A biomimetic vision-based hovercraft accounts for bees' complex behaviour in various corridors.

Here we present the first systematic comparison between the visual guidance behaviour of a biomimetic robot and those of honeybees flying in similar environments. We built a miniature hovercraft which can travel safely along corridors with various configurations. For the first time, we implemented on a real physical robot the 'lateral optic flow regulation autopilot', which we previously studied computer simulations. This autopilot inspired by the results of experiments on various species of hymenoptera consists of two intertwined feedback loops, the speed and lateral control loops, each of which has its own optic flow (OF) set-point. A heading-lock system makes the robot move straight ahead as fast as 69 cm s(-1) with a clearance from one wall as small as 31 cm, giving an unusually high translational OF value (125° s(-1)). Our biomimetic robot was found to navigate safely along straight, tapered and bent corridors, and to react appropriately to perturbations such as the lack of texture on one wall, the presence of a tapering or non-stationary section of the corridor and even a sloping terrain equivalent to a wind disturbance.
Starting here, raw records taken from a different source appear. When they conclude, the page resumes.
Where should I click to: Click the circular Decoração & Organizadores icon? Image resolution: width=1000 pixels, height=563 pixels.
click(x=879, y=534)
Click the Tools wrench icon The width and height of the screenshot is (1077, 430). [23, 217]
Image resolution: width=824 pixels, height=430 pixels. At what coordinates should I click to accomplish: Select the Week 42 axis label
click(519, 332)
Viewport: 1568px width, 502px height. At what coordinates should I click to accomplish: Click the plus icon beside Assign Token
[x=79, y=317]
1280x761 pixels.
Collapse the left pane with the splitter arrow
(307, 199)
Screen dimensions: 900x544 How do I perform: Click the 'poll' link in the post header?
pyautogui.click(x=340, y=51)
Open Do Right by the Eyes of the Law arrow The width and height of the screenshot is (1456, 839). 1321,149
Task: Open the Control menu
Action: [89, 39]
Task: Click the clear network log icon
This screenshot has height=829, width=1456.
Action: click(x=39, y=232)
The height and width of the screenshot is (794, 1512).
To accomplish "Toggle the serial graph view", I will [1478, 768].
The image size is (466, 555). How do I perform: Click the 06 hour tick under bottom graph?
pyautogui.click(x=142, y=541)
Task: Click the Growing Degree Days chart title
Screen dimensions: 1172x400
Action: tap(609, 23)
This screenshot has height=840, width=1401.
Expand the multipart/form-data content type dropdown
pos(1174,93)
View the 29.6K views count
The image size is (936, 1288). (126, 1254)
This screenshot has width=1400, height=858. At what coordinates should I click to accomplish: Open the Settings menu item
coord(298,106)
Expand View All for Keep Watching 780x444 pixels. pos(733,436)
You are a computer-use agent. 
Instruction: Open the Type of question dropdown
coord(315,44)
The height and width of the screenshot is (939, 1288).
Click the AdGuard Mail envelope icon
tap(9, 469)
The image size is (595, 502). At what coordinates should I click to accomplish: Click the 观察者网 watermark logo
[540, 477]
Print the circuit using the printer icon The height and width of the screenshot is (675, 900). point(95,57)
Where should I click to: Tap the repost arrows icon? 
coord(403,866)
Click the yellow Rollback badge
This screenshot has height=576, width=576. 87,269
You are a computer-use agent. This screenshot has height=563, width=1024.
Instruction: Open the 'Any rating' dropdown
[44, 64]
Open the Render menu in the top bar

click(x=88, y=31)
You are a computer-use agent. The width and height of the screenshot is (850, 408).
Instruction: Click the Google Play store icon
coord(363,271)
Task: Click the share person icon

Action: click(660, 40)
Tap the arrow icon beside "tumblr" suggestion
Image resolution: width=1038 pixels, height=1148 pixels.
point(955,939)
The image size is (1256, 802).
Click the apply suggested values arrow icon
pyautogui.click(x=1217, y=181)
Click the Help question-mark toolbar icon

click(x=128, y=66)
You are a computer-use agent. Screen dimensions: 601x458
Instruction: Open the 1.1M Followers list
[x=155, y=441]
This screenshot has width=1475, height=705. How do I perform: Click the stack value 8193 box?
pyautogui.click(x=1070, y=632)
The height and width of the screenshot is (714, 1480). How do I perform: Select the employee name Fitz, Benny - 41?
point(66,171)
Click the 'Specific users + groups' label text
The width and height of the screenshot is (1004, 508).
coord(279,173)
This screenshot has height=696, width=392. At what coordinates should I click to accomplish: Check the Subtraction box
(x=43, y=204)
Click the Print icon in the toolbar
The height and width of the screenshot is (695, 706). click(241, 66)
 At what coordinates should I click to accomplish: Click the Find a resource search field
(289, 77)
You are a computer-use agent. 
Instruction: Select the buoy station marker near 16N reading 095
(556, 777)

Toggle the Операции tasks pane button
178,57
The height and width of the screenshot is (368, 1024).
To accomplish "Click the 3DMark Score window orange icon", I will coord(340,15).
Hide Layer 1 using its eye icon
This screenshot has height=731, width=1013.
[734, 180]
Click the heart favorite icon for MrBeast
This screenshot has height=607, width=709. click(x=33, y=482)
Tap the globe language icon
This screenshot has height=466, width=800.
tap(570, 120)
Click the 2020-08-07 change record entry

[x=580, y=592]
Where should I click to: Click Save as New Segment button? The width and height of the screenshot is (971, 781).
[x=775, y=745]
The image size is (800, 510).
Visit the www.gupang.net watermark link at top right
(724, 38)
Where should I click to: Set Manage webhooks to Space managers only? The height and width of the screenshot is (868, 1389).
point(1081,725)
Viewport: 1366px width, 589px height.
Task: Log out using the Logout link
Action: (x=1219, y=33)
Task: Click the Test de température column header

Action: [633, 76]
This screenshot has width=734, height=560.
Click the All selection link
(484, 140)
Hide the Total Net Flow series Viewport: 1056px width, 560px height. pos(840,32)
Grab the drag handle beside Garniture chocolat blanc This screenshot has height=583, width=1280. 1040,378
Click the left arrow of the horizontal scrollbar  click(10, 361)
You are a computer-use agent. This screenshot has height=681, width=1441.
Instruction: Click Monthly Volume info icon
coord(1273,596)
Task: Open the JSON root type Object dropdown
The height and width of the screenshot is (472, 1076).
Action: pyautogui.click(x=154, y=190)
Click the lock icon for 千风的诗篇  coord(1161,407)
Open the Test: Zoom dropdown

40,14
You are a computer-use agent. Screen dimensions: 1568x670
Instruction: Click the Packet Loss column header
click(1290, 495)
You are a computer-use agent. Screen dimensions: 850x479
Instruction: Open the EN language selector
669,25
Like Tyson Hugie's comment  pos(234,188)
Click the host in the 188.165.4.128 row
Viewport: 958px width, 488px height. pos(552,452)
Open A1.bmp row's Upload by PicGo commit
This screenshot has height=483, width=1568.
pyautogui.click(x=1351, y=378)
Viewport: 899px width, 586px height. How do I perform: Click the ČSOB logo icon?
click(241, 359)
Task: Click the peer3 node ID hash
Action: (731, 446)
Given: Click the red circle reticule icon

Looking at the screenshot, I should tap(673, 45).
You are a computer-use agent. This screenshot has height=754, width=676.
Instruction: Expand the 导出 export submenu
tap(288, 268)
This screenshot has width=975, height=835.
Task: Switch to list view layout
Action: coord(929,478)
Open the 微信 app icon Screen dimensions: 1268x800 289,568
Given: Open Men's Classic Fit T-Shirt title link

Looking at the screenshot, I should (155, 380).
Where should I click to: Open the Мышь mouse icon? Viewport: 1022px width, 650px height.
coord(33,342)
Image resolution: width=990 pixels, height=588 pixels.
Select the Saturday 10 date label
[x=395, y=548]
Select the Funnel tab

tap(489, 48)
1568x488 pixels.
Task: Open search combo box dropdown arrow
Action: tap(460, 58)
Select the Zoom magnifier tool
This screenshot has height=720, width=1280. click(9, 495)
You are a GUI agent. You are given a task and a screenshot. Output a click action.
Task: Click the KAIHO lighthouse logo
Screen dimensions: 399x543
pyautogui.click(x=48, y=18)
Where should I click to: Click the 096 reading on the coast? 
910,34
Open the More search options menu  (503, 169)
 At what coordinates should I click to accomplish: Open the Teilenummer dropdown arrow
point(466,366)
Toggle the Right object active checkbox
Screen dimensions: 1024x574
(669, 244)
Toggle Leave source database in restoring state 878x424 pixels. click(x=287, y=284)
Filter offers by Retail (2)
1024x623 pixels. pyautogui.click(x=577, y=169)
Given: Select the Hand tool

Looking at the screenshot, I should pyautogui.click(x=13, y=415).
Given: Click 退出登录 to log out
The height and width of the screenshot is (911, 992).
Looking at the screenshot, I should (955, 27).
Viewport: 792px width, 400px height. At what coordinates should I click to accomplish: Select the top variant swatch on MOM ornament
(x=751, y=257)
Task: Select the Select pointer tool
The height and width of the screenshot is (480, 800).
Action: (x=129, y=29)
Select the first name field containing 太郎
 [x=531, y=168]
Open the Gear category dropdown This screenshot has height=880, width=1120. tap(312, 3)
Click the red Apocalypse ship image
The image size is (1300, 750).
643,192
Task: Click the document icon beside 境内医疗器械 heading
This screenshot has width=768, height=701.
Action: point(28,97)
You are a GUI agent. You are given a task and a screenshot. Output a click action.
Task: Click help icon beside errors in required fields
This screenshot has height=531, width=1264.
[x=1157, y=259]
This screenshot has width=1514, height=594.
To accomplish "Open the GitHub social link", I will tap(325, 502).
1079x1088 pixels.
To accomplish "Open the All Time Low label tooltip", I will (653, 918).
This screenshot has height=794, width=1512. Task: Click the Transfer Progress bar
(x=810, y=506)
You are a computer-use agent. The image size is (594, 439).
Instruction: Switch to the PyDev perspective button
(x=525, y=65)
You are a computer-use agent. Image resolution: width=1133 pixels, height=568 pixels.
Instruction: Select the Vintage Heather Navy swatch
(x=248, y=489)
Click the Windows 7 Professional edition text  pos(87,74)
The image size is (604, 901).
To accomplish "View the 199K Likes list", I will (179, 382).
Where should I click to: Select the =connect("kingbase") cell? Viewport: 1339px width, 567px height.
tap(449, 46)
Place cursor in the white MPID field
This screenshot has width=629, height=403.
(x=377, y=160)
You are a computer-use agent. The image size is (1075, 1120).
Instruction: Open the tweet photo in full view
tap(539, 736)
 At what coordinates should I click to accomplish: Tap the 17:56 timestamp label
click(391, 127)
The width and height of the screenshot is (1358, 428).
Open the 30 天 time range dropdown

The front end of the visual system consists of only two local motion sensors (LMS), one on each side. This minimalistic visual system measuring the lateral OF suffices to control both the robot's forward speed and its clearance from the walls without ever measuring any speeds or distances. We added two additional LMSs oriented at +/-45° to improve the robot's performances in stiffly tapered corridors. The simple control system accounts for worker bees' ability to navigate safely in six challenging environments: straight corridors, single walls, tapered corridors, straight corridors with part of one wall moving or missing, as well as in the presence of wind.